If that is correct we will not be affected much as I make pretty much everything from scratch...on the other hand my husband will lose weight if he cuts back on his cherished mayonnaise or will have to make it fresh every time.. Seriously we will not like it but the people who will really hurt are the poor.
Medecine going up i bad news as well.


----------



## joaquinx (Jul 3, 2010)

citlali said:


> I think they are talking about processed food rather than produce and basic items.


Thinking that the poor buy most of their food at street mercados, there won't be any tax there. If they're buying canned good, frozen food, instant soups, then yes. What we don't know is the percentage of the VAT. It could be 16% or it could be less.

Medications is another story. Perhaps the tax is on items in front of the counter and not the ones behind the counter. Then again, we need to know the percentage. Seeing as the price of medications in Mexico is less than NOB, it shouldn't hurt us. Well, at least, it won't hurt me.


----------



## tepetapan (Sep 30, 2010)

This has been brought up before, not a new idea.
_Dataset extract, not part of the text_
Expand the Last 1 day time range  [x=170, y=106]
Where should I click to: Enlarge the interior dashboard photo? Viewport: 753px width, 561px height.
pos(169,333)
I doubt it will get past the discussion stage and ever make it to congress for a vote. 
Mexico is looking to raise some tax revenue due to the huge informal employment numbers. I have seen a barber work at 15 pesos a cut, 5 minutes a person max, and always have 4 or 5 people in line. That is $15 to $20 usd an hour, 8 hours a day, 5 days a week. Paying no taxes.
Or the one car wash guy, 50 pesos a car minimum, 2 bays, 30 minutes a car and stays busy busy for 6 hours a day, 6 days a week. say $10 to $20 usd per hour. Paying no taxes. 
Some people in the informal market make some serious cash but how do you get them to pay taxes since everything is cash? It is a huge problem for Mexico and as usual the poor guy will be taking a hit somewhere along the line.


----------



## Longford (May 25, 2012)

Tax evasion is a huge problem in Mexico and the government is obviously looking for an easier more certain way of raising revenues. This is a proposal which has previously been floated as a possibility. Not certain if it was during the last PRI regime, of Ernesto Zedillo, or if it arose under Fox or Calderon of the PAN. If expats have difficulty paying the tax, if levied, then they probably don't belong in Mexico due to lack of sufficient funds.


----------



## joaquinx (Jul 3, 2010)

tepetapan said:


> This has been brought up before, not a new idea. I doubt it will get past the discussion stage and ever make it to congress for a vote.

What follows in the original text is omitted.